Évacué alors que les flammes se rapprochaient de son domicile du Cap-Ferret, Pascal Bataille a vécu des jours particulièrement inquiétants. Dans une interview accordée ce mercredi 5 août à Ici Paris, l’animateur revient sur les incendies qui ont frappé la Gironde.
Si sa maison a finalement été épargnée, Pascal Bataille reste profondément marqué par les conséquences de cette catastrophe. Il évoque notamment les dégâts causés à la nature et à l’économie locale.
Pascal Bataille inquiet pour sa maison et sa famille
Enfant du Cap-Ferret, Pascal Bataille a suivi avec inquiétude les incendies qui ravagent la Gironde depuis le 22 juillet. Pourtant, l’animateur ne se trouvait pas sur place lorsque les flammes se sont rapprochées de son domicile.
À ce moment-là, il séjournait au Sénégal. Sa maison faisait néanmoins partie des habitations concernées par les évacuations.
Désormais rentré en France, Pascal Bataille raconte cette période dans Ici Paris, en kiosques depuis ce mercredi 5 juillet. Heureusement, son domicile n’a finalement pas été touché par les flammes.
« Ma maison a été épargnée et ma famille qui s’y trouvait, mon fils, ma belle-fille, des amis à eux, ainsi que ma chienne ont pu quitter les lieux en évitant le pire », explique-t-il.
Cependant, ce soulagement personnel reste accompagné d’une grande tristesse. Certains habitants de la région n’ont pas eu la même chance.
« Je compatis avec ceux qui ont perdu leur maison, comme certains de mes amis proches, et qui ont eu beaucoup moins de chance que moi », déclare Pascal Bataille.
Une catastrophe pour la nature et l’économie
Au-delà des habitations détruites, l’animateur s’inquiète également des conséquences environnementales. Les incendies ont profondément transformé une région à laquelle il reste très attaché.
« C’est aussi une catastrophe pour la nature, l’écologie et l’économie de la région », estime-t-il.
Le paysage qu’il va retrouver après le passage des flammes l’inquiète particulièrement.
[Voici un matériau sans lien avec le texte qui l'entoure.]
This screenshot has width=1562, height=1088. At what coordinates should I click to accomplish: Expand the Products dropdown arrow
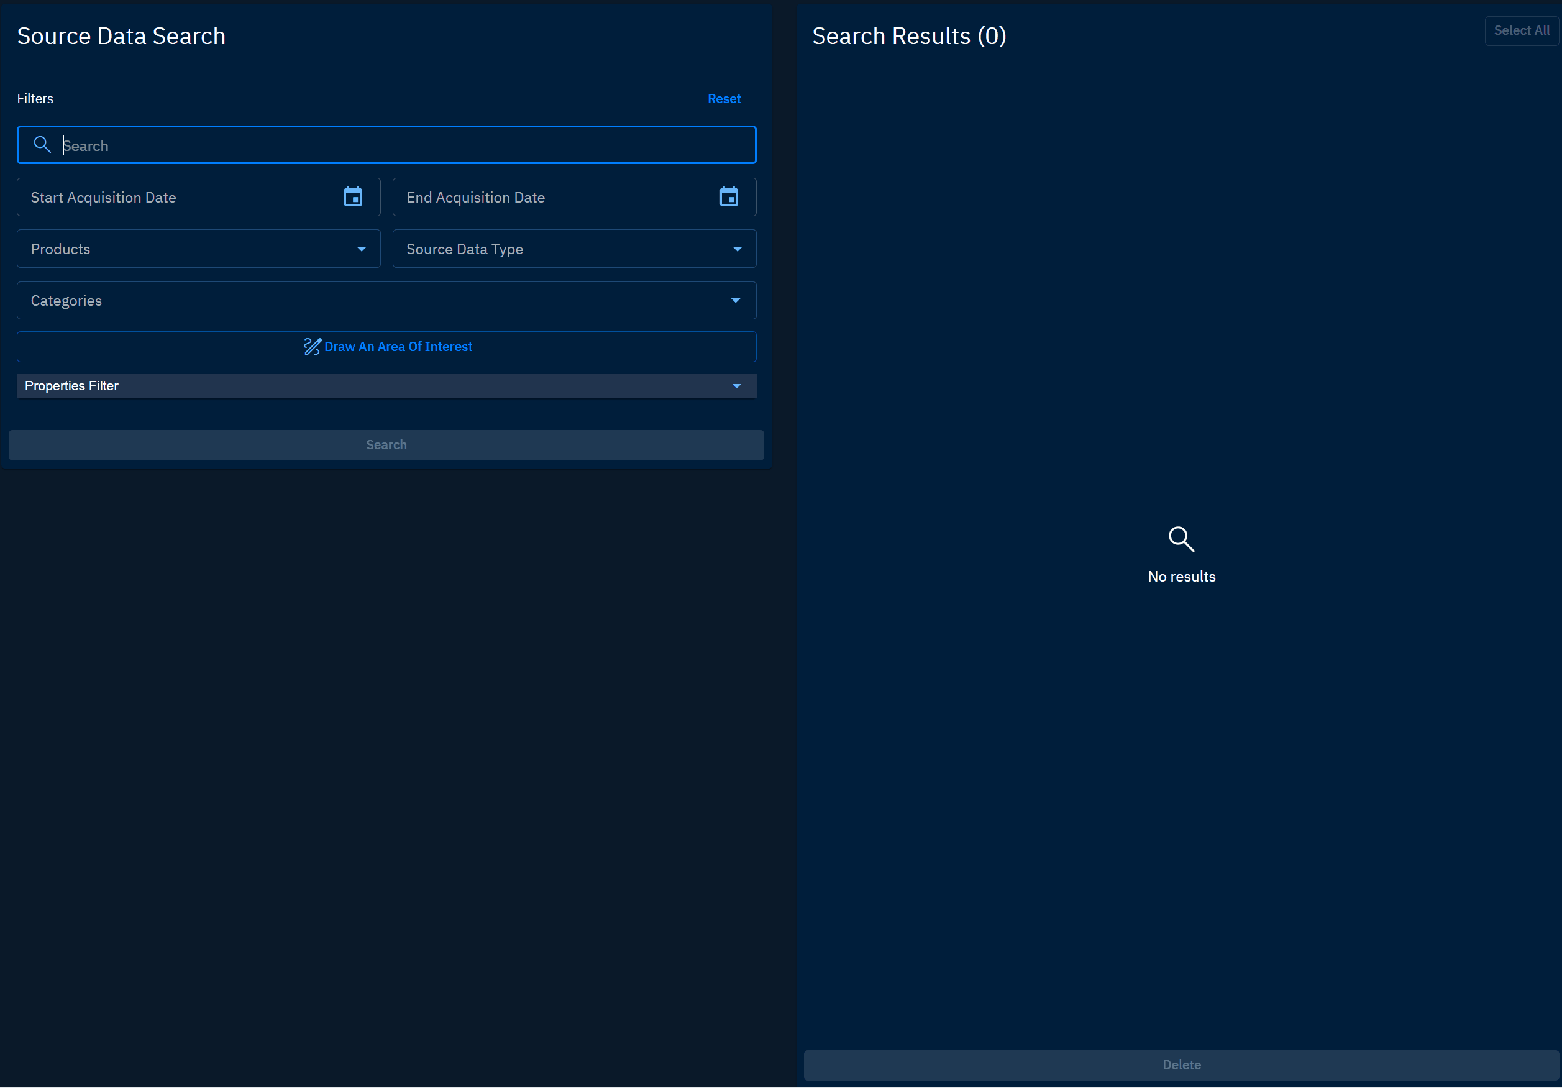coord(361,249)
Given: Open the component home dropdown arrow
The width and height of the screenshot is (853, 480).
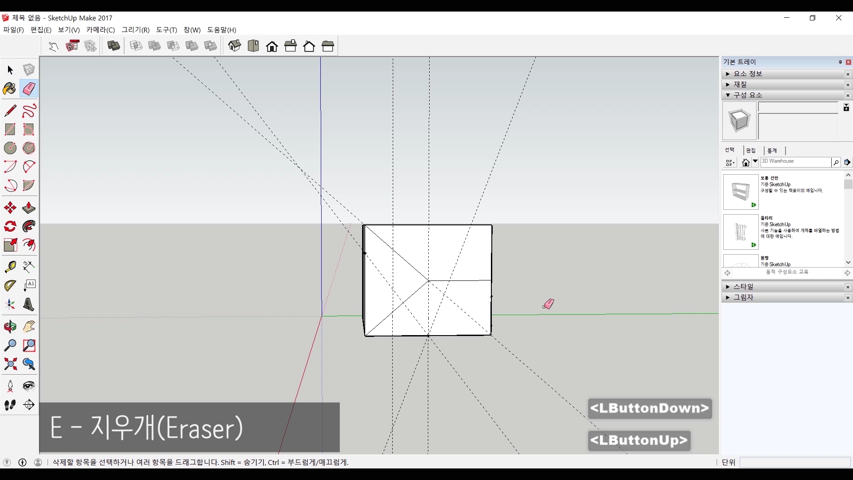Looking at the screenshot, I should point(755,162).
Pascal Bataille redoute notamment de découvrir les dégâts causés à la forêt.
« J’appréhende de découvrir cette nature si belle totalement détruite. On sait combien d’années cela met à repousser. Me retrouver dans cette forêt de cendres sera un déchirement terrible », confie-t-il.
Cette catastrophe pourrait également avoir des conséquences économiques importantes. Pascal Bataille connaît particulièrement bien cette réalité puisqu’il est entrepreneur dans la région.
Il est notamment implanté dans les secteurs de l’hôtellerie et de l’immobilier. Ainsi, il redoute les difficultés que pourraient rencontrer les habitants dont l’activité dépend directement du tourisme.
« Il faudra sans doute que l’État puisse les aider à relever la tête », affirme-t-il.